▶ _THE PROBLEM_:
Report every line in the listing below where the string "Sort" shows up.

▶ _RECORDS PROVIDED_:
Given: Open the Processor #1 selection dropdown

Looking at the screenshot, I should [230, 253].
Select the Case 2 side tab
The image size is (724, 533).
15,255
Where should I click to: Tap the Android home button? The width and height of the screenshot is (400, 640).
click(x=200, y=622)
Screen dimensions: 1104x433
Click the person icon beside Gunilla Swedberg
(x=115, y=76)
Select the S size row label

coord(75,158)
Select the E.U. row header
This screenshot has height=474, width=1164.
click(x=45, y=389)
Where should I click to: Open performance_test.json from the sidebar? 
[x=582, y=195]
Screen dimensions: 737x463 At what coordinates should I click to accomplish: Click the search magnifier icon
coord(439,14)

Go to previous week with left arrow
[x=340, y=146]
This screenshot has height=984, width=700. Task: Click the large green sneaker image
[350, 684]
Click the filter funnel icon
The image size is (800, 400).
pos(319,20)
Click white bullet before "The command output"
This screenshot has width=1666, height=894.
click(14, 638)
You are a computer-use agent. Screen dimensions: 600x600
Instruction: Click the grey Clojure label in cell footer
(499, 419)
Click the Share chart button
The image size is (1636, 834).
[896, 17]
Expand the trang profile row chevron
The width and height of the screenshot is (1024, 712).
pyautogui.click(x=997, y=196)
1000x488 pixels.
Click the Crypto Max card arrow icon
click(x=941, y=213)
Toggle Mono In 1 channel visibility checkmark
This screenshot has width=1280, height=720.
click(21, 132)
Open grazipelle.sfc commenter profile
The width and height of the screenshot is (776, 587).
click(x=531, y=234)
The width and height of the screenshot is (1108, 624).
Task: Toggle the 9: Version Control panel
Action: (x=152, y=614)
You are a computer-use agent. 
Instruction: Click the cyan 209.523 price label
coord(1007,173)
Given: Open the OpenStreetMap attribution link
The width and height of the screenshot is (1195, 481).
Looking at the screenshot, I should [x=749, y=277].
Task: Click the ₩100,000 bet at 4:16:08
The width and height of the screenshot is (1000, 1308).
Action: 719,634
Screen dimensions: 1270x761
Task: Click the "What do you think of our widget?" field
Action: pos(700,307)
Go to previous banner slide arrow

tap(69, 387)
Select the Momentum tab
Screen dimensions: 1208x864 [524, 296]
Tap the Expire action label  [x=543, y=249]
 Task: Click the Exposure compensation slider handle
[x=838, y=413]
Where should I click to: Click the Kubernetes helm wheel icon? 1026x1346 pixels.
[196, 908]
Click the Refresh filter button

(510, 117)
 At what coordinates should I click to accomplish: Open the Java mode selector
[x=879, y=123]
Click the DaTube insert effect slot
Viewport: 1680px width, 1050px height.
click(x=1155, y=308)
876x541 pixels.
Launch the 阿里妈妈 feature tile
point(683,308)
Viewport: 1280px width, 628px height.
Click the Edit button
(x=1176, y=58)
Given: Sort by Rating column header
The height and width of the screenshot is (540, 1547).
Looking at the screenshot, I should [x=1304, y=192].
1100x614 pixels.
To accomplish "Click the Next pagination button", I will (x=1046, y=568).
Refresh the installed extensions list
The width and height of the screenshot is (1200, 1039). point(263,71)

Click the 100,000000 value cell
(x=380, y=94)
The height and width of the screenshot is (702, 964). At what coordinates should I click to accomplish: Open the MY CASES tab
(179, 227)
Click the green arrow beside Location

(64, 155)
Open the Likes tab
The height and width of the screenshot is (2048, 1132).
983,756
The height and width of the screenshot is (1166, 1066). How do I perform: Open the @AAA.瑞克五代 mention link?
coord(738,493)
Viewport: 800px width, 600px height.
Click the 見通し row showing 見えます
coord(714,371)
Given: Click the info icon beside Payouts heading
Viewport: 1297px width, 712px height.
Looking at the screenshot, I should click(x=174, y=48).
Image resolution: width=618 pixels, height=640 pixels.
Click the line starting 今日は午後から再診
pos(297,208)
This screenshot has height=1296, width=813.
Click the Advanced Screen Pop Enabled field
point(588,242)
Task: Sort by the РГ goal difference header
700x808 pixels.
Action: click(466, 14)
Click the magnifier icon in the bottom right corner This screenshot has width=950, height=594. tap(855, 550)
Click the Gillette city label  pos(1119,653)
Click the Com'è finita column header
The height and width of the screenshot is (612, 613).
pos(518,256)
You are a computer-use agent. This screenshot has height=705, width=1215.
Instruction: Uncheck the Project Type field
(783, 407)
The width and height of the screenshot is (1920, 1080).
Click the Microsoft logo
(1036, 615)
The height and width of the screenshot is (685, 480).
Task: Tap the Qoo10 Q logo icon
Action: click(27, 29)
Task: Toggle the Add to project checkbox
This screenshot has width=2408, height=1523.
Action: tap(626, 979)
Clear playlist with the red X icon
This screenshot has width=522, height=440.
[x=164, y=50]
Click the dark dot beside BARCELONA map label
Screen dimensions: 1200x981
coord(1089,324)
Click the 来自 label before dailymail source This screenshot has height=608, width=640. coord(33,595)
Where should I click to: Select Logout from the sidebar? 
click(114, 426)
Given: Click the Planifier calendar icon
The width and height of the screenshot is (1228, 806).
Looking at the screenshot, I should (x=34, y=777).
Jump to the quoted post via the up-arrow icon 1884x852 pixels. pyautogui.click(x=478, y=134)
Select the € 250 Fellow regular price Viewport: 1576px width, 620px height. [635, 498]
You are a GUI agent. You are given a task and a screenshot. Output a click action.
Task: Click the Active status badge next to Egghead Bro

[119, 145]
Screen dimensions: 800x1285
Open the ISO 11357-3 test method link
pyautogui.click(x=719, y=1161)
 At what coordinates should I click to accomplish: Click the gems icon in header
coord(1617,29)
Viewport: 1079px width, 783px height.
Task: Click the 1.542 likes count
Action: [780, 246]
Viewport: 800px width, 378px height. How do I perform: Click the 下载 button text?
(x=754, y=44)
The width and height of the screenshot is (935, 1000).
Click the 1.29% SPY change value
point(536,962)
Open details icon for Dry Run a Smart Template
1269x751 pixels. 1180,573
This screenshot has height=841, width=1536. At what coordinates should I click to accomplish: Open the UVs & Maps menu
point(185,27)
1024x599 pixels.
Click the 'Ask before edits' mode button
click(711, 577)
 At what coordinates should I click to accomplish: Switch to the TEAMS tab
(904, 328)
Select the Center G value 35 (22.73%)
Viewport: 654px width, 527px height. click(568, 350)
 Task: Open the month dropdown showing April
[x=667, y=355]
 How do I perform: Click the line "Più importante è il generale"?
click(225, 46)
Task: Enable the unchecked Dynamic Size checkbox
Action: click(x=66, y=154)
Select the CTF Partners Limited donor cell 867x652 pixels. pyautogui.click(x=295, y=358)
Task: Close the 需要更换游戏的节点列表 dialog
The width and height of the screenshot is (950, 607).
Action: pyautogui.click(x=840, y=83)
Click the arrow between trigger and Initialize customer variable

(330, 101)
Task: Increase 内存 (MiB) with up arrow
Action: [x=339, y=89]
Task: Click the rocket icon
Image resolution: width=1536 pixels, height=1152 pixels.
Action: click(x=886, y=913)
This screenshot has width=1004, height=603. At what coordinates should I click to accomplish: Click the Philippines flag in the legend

▶ _EXPECTED ANSWER_:
Given: Sort by Rating column header
Task: Sort by the РГ goal difference header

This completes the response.